* **WHAT IS BEING ASKED**
In the entries below, find every line with "Task" and copy it.

* **GIVEN DATA**
+++
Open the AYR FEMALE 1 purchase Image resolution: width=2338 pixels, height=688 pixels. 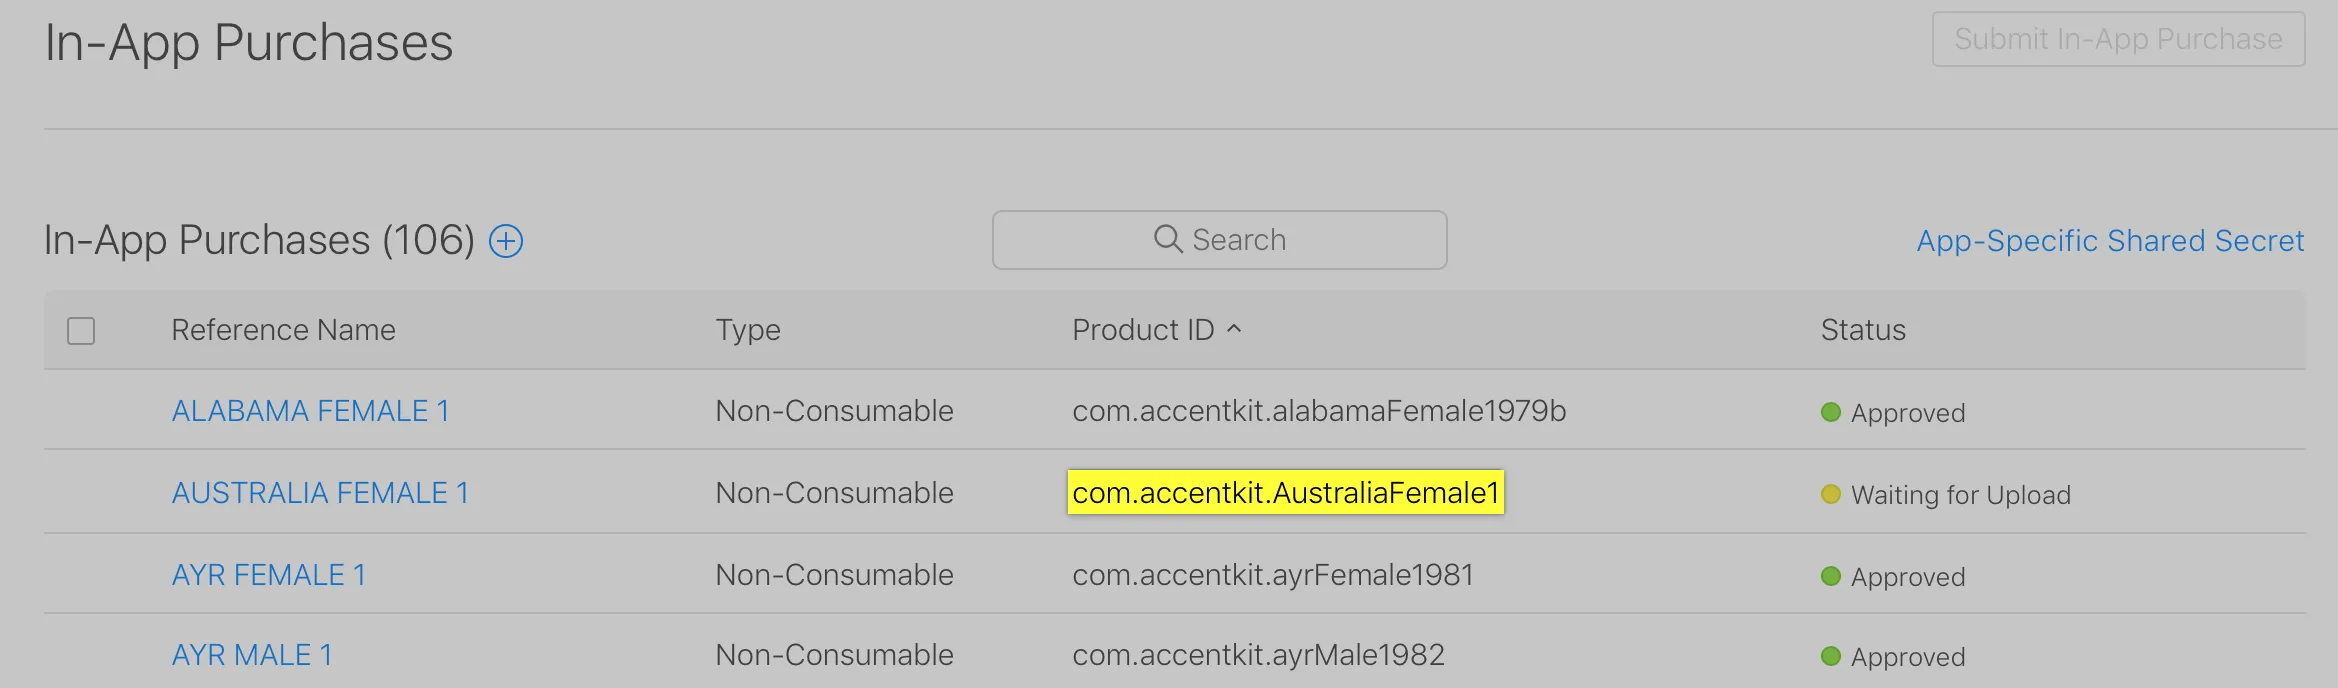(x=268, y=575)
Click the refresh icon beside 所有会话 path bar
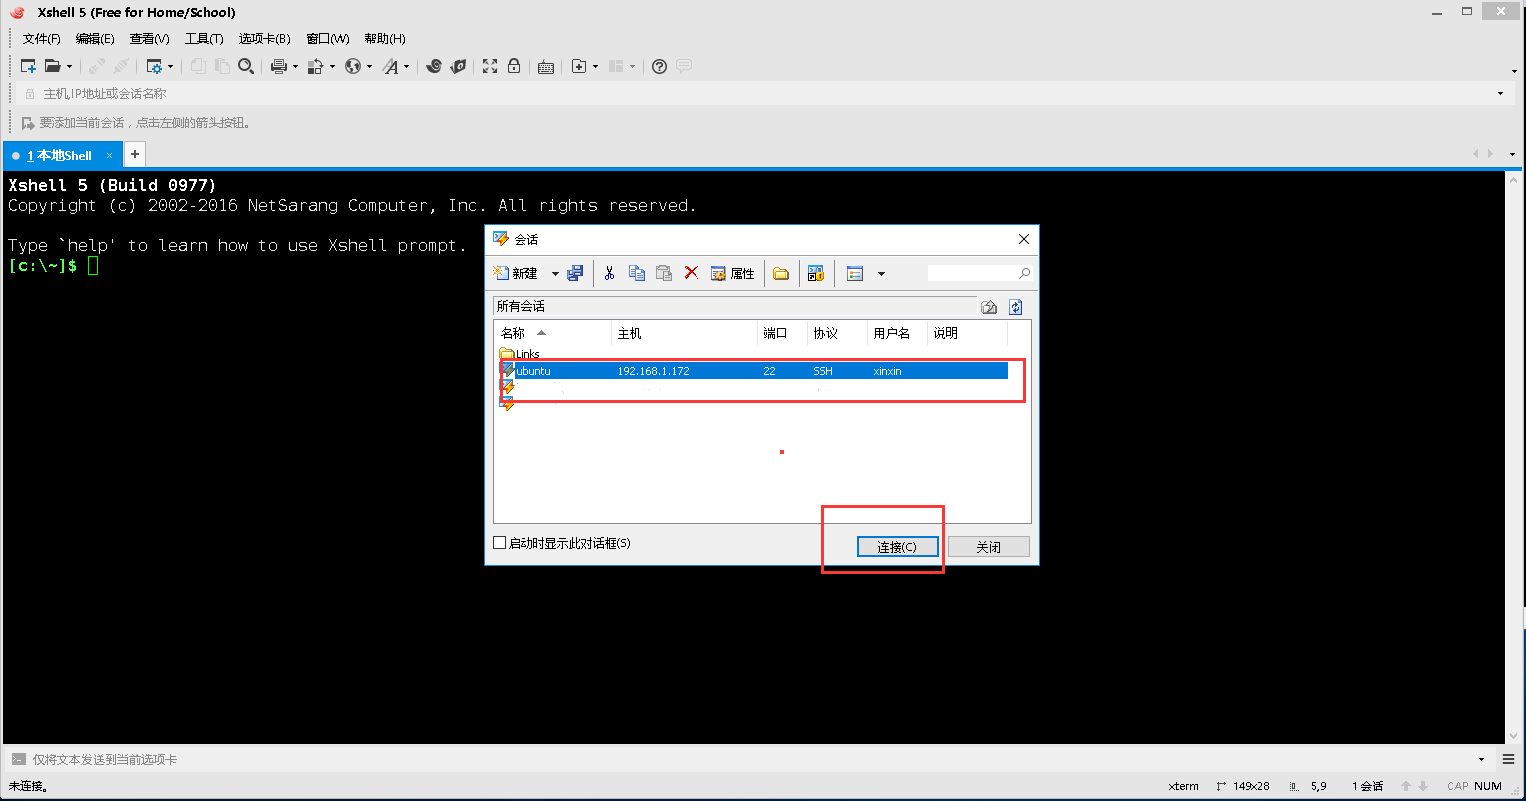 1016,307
+++
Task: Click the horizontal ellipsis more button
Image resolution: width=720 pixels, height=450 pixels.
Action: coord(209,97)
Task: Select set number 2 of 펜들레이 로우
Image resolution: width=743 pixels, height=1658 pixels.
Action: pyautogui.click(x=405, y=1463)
+++
* **ANSWER TO THE PROBLEM**
Task: Click the horizontal ellipsis more button
Task: Select set number 2 of 펜들레이 로우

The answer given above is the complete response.